Marker | Awesome Repository

Marker is an LLM-powered document parser and OCR pipeline designed to convert PDFs and unstructured files into structured markdown, JSON, and HTML. It functions as a data preprocessor that transforms complex documents into machine-readable formats while preserving tables, equations, and layout structures.

The system utilizes large language models to refine OCR accuracy, clean mathematical notation, and merge fragmented tables across multiple pages. It employs model-based layout analysis to predict block types and bounding boxes, ensuring a more precise conversion of document elements.

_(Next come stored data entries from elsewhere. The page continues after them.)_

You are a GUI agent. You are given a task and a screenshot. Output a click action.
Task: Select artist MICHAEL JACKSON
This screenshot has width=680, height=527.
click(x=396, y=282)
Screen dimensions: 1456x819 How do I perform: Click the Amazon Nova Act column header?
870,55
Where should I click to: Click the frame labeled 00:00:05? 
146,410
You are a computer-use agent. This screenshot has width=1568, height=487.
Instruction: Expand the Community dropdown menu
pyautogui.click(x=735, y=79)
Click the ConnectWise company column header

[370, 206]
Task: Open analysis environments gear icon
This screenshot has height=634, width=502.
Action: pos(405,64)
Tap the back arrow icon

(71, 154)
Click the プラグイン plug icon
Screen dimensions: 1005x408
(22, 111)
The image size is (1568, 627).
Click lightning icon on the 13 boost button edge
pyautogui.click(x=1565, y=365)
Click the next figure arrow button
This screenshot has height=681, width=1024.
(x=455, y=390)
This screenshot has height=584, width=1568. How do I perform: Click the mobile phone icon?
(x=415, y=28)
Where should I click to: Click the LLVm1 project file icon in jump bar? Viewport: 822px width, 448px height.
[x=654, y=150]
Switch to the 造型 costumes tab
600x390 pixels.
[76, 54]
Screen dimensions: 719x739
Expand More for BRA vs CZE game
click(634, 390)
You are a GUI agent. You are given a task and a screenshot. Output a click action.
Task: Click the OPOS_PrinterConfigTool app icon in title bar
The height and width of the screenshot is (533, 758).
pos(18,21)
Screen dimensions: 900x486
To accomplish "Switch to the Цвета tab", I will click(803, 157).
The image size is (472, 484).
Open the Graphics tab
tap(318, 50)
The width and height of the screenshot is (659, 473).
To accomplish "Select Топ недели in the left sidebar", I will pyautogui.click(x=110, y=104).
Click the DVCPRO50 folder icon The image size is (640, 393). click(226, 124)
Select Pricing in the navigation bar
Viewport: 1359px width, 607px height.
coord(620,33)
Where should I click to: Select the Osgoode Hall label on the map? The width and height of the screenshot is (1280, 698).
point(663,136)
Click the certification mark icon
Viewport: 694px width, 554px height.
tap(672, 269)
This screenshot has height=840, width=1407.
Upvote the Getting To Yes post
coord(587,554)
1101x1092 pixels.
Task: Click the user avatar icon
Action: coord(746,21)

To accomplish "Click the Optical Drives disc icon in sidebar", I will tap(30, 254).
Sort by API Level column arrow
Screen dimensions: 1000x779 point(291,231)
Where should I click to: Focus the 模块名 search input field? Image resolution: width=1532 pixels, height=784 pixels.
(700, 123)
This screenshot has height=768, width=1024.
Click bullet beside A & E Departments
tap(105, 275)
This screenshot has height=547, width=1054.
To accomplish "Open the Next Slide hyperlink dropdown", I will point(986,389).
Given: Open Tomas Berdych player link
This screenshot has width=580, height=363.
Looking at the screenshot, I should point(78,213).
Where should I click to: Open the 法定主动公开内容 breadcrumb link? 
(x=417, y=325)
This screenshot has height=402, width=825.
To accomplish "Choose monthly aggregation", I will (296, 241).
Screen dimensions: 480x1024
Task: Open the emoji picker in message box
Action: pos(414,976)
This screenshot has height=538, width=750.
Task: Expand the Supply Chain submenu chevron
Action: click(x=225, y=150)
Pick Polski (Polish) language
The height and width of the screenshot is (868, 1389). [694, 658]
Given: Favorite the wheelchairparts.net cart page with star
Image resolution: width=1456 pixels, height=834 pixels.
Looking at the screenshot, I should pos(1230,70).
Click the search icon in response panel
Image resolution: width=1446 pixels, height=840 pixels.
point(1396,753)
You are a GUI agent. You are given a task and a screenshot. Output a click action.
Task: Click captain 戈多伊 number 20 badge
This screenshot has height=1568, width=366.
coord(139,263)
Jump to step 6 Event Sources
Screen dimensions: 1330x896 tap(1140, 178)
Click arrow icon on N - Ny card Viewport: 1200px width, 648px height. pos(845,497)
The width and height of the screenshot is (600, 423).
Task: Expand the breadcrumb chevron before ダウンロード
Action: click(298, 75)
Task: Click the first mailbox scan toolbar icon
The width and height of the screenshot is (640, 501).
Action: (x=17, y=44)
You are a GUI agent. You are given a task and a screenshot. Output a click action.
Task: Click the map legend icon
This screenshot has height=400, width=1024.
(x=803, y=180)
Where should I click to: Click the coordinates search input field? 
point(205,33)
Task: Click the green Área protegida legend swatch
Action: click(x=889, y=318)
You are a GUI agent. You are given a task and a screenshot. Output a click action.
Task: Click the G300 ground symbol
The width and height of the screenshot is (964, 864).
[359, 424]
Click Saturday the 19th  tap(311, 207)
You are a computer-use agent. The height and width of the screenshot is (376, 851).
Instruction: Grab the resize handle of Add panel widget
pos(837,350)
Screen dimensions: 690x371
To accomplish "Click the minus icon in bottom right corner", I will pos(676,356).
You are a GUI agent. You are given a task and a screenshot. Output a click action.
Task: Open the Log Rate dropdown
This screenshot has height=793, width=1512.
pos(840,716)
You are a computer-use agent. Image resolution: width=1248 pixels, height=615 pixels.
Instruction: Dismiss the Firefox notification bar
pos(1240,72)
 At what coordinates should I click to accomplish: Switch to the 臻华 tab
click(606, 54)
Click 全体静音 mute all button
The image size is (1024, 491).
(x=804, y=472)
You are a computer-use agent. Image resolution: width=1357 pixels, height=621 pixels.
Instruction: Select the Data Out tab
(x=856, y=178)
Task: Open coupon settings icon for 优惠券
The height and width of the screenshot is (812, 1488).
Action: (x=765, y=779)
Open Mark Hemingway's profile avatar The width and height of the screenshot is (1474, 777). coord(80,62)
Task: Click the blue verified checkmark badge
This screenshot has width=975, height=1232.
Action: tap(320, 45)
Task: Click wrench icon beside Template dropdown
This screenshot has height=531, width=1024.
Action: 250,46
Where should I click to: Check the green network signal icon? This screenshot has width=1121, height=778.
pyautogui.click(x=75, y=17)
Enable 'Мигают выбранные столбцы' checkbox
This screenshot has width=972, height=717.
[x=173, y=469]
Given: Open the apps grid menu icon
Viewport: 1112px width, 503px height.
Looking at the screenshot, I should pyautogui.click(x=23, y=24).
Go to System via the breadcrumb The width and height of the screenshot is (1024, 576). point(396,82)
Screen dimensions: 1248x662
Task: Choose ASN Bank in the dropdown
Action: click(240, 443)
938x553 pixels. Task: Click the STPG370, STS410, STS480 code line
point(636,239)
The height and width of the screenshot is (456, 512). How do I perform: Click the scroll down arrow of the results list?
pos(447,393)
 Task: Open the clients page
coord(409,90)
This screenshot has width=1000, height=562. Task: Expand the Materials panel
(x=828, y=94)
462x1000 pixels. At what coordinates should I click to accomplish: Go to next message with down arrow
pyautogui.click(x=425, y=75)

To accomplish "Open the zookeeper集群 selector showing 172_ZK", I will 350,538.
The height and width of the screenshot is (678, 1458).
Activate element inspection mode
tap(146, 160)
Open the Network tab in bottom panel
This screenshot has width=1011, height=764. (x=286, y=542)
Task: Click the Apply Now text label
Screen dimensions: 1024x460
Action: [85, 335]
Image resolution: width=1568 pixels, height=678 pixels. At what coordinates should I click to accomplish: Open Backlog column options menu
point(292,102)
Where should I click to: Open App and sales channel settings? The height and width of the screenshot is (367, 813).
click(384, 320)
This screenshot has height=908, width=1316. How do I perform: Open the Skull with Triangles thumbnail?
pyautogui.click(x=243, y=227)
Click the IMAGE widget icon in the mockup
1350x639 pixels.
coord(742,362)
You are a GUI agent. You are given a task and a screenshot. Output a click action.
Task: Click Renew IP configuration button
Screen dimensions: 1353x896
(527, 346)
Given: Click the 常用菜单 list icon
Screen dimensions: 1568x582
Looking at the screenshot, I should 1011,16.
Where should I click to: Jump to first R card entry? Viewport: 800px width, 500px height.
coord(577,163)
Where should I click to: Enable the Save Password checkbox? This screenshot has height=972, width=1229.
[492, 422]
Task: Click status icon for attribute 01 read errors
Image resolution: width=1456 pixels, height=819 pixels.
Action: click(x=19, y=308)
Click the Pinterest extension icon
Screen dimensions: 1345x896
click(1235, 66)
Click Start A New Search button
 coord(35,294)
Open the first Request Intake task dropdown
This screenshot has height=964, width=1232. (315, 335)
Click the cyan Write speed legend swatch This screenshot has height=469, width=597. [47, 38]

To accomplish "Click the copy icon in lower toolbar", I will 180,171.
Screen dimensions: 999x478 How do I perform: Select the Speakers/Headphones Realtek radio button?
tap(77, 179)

Capabilities include extracting images and structured data based on predefined schemas, as well as chunking documents for retrieval augmented generation pipelines. The project supports high-volume processing by distributing conversion tasks across multiple GPUs.

Features

Markdown Converters - Transforms various document formats into clean markdown including formatted tables, equations, and code blocks.
LLM-Powered Parsers - Provides an LLM-powered parser that extracts structured data from complex documents and refines OCR accuracy.
Document Chunking Strategies - Creates flattened lists of document blocks with embedded HTML optimized for retrieval augmented generation pipelines.
Model-Driven Text Extraction - Uses model-driven techniques to extract raw text and layout data from PDF layers or images.

Features

Markdown Converters - Transforms various document formats into clean markdown including formatted tables, equations, and code blocks.
LLM-Powered Parsers - Provides an LLM-powered parser that extracts structured data from complex documents and refines OCR accuracy.
Document Chunking Strategies - Creates flattened lists of document blocks with embedded HTML optimized for retrieval augmented generation pipelines.
Model-Driven Text Extraction - Uses model-driven techniques to extract raw text and layout data from PDF layers or images.